WHAT YOU SHOULD DO>
Pull out the items starting with the line that contains "[WebEyeCare Twitter] (737, 2354)" and ending with the line that contains "Return Policy (446, 1625)". Copy each line unchanged.
start DATA FOR THE TASK
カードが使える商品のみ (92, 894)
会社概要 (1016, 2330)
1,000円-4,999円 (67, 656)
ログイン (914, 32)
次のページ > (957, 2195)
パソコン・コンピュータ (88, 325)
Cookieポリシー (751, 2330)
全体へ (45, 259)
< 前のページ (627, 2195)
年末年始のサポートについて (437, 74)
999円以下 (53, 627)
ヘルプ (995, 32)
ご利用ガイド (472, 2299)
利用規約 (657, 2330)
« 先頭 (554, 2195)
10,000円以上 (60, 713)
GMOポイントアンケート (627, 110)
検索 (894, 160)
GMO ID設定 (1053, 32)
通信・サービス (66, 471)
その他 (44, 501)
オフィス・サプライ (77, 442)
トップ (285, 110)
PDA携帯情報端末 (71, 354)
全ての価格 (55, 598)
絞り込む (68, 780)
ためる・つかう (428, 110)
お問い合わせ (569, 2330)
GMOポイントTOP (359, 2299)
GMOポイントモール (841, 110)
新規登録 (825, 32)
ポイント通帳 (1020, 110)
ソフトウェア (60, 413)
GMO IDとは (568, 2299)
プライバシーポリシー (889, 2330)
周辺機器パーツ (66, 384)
end DATA FOR THE TASK
start DATA FOR THE TASK
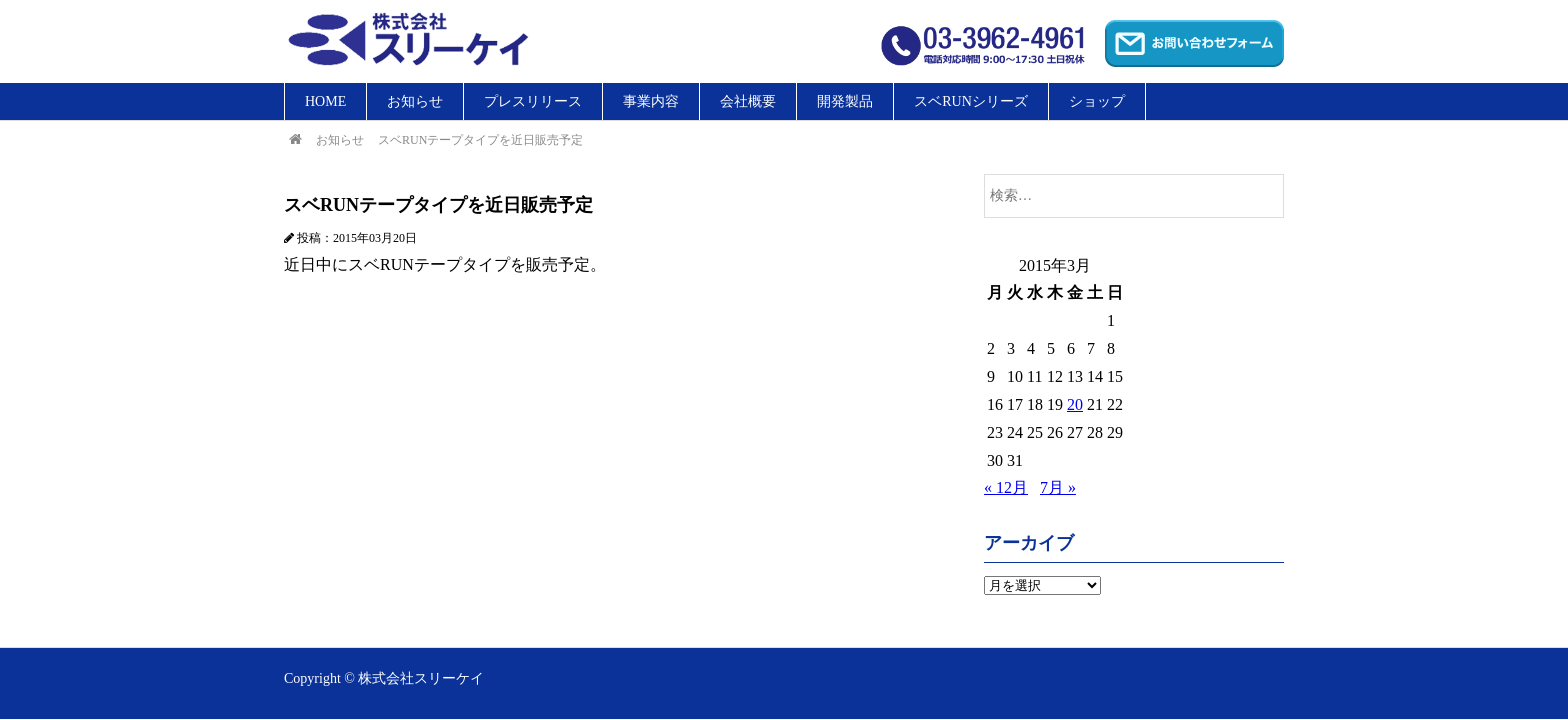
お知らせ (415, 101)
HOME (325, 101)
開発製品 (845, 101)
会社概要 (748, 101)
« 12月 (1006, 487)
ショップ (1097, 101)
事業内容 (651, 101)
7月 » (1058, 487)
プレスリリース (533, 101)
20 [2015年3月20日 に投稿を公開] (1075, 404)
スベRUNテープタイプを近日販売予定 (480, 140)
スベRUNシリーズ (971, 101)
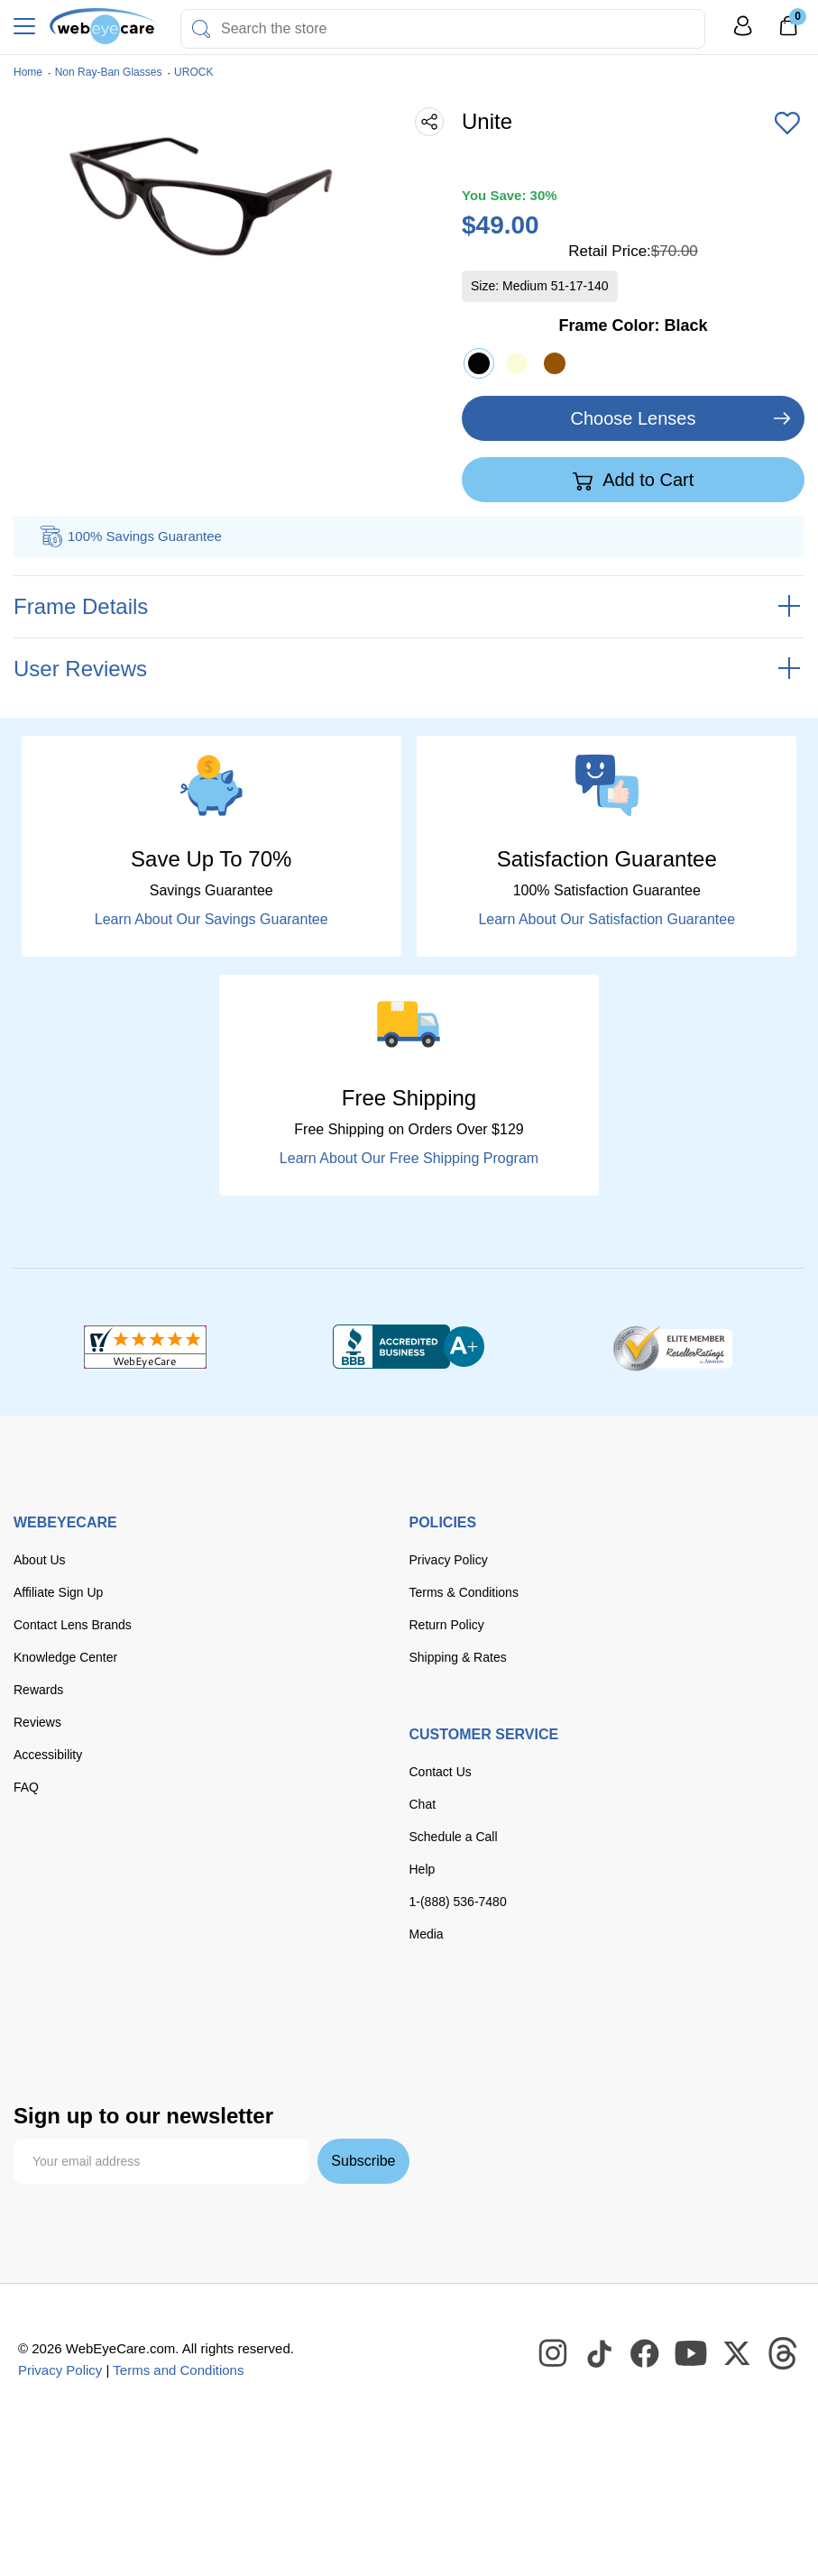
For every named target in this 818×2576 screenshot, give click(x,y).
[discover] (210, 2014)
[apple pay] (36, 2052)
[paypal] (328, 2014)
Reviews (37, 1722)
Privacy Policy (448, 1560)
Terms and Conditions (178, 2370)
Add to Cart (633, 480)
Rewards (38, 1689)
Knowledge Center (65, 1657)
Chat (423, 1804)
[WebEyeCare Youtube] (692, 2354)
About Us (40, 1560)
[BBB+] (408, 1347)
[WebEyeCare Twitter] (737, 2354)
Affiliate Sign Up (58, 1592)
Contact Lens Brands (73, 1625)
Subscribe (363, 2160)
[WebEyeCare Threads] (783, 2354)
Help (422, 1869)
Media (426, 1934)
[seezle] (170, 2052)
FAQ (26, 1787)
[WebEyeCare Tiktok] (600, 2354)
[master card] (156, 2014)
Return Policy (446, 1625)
end DATA FOR THE TASK
RESULT OF THE EXERCISE>
[WebEyeCare Twitter] (737, 2354)
Affiliate Sign Up (58, 1592)
Contact Lens Brands (73, 1625)
Subscribe (363, 2160)
[WebEyeCare Threads] (783, 2354)
Help (422, 1869)
Media (426, 1934)
[seezle] (170, 2052)
FAQ (26, 1787)
[WebEyeCare Tiktok] (600, 2354)
[master card] (156, 2014)
Return Policy (446, 1625)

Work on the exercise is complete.